Wenn aus einer Berufung ein Lebenswerk wird.
Die Geschichte von ARUNDA


Anfang der 70er Jahre erwarben Josef Reiterer und seine Frau Marianne ein altes Haus im Zentrum von Mölten. Sie spielten mit der Idee, im heimatlichen Bergdorf einen Flaschengärsekt zu erzeugen.

Das Abenteuer ARUNDA beginnt
Durch die Freundschaft mit dem damaligen Kellermeister der Kellerei Terlan, Sebastian Stocker, entwickelten sie gemeinsam die Strategie für die Produktion von Sektgrundweinen nach den damals neuesten Kenntnissen. Aus dieser Idee heraus begann Josef Reiterer mit 300 Flaschen und klassischer Flaschengärung, Sekt für besondere Anlässe zu kreieren. Der Grundstein für den heutigen Familienbetrieb. Unermüdlich forschte er nach Möglichkeiten zur qualitativen Entwicklung seiner perlenreichen Gaumenfreuden. Das Hauptaugenmerk stets auf den ungetrübten Sektgenuss gerichtet.
Benannt ist ARUNDA nach einem Berg im Vinschgau. Grenzgebiet zu Graubünden und Ausdruck einer Gratwanderung zwischen Traum und Möglichkeit. Der Glaube an das unerschöpfliche Potential unserer Heimat und zeitgleich der Wunsch, etwas Einzigartiges zu schaffen.

Warum gerade Mölten?
Fest steht: Mölten bringt einen klaren Standortvorteil mit sich. ARUNDA profitiert als die höchstgelegene Sektkellerei Europas auf 1.200 m Höhe von den kühlen Temperaturen. Ideal für die langjährige, natürliche Reifung des Sekts!

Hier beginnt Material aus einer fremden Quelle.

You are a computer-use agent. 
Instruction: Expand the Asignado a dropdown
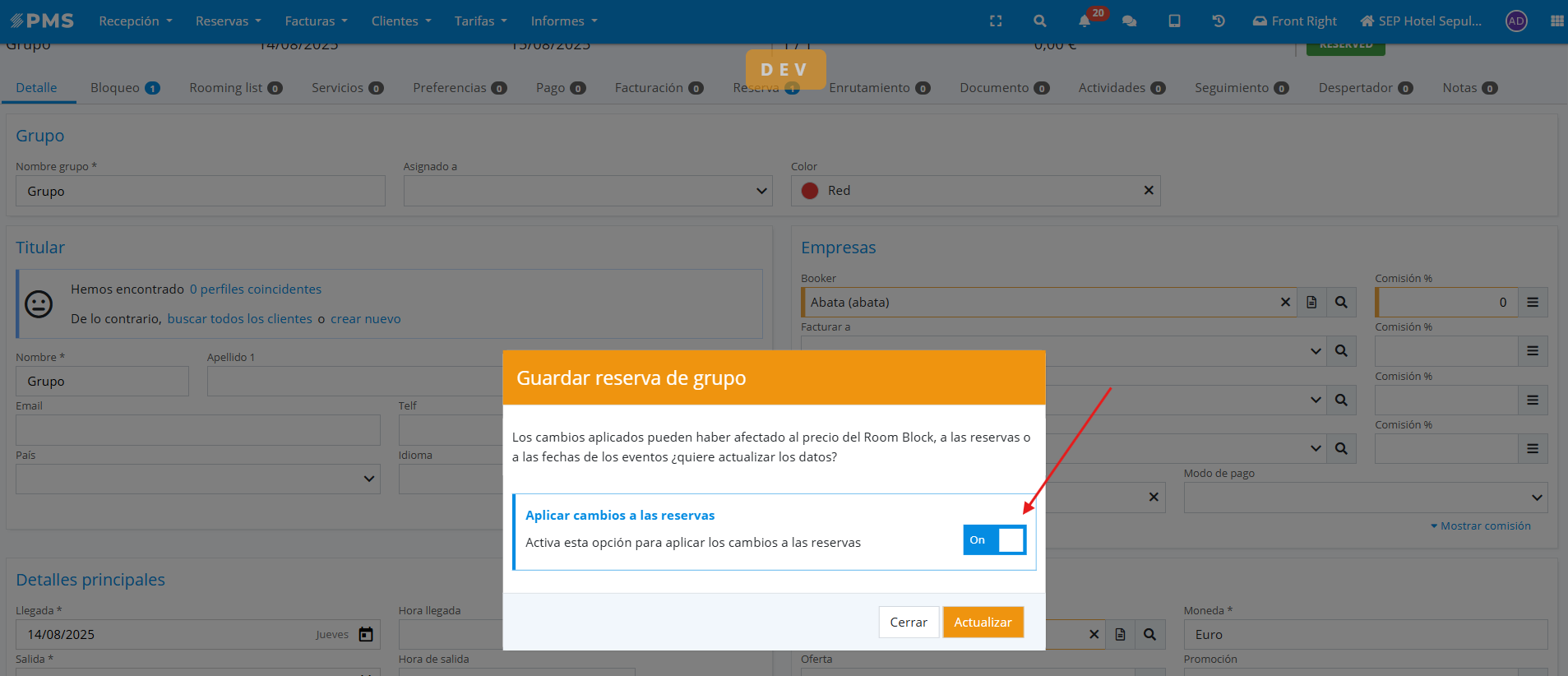tap(761, 191)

Außerdem wird die Gärung in der Flasche begünstigt, das heißt sie verläuft langsamer und führt zu einer komplexeren und feineren Perlage.
Obwohl Mölten als Weinbaugemeinde eingetragen ist, gab es hier historisch aufgrund der Höhe keine Weinbergsanlagen. So werden die Trauben für unsere Grundweine in Terlan, Girlan, Eppan und Salurn für uns produziert. Josef pflegte seit jeher einen engen Kontakt mit den Weinbauern, deren Arbeit sich in der Qualität der Trauben zeigt, und mit den Kellermeistern, deren Wissen die Güte des Grundweines bestimmt. Diese enge Zusammenarbeit besteht nun seit fast einem halben Jahrhundert. Und aus eben diesen Grundweinen erschaffen wir mit der nötigen Erfahrung, Intuition und spezifischem Fachwissen unsere einzigartigen Kreationen.

Wegweiser und Wegbereiter
Josef war zudem maßgeblich an der Erstellung von Richtlinien für die Sektproduktion in Südtirol und deren Verankerung im Südtiroler Weingesetz beteiligt. In den 90er Jahren gründete er mit anderen Produzenten die Südtiroler Sektvereinigung. Damals erlebte die Herstellung in Südtirol mit Betrieben wie Haderburg und Praeclarus eine kleine Renaissance. Ziel war es, auf die Produzenten aufmerksam zu machen. Des Weiteren wurde sich darauf geeinigt, für den Südtiroler Sekt nur auf die Rebsorten Chardonnay, Weiß- und Blauburgunder zu setzen.
Im Laufe der Zeit hat ARUNDA kontinuierlich expandiert und produziert heute etwa 120.000 Flaschen pro Jahr. Das Hauptziel: Sekte von höchster Qualität zu schaffen, die auch nach vielen Jahren in der Flasche ihre Frische und Eleganz bewahren.

Auf die Zukunft!
Seit 2023 wird die Kellerei von Wolfgang Tratter geleitet. Wolfgang ist in die Gesellschaft als Mehrheitseigentümer eingestiegen und kennt ARUNDA seit vielen Jahren. Sepp war für ihn immer wie ein Mentor und ermutigte Wolfgang schon früh zum Studium der Önologie. Nach anschließenden, mehrjährigen Erfahrungen in der internationalen Weinwelt, war er von 2006 bis 2022 Kellermeister in der Kellerei St. Pauls.
Mit ihm ist die Zukunft von ARUNDA gesichert und durch seine neuen Ideen wird sich der Betrieb kontinuierlich weiterentwickeln. In den kommenden Jahren wird die Produktpalette verfeinert und das Qualitätskonzept ausgebaut.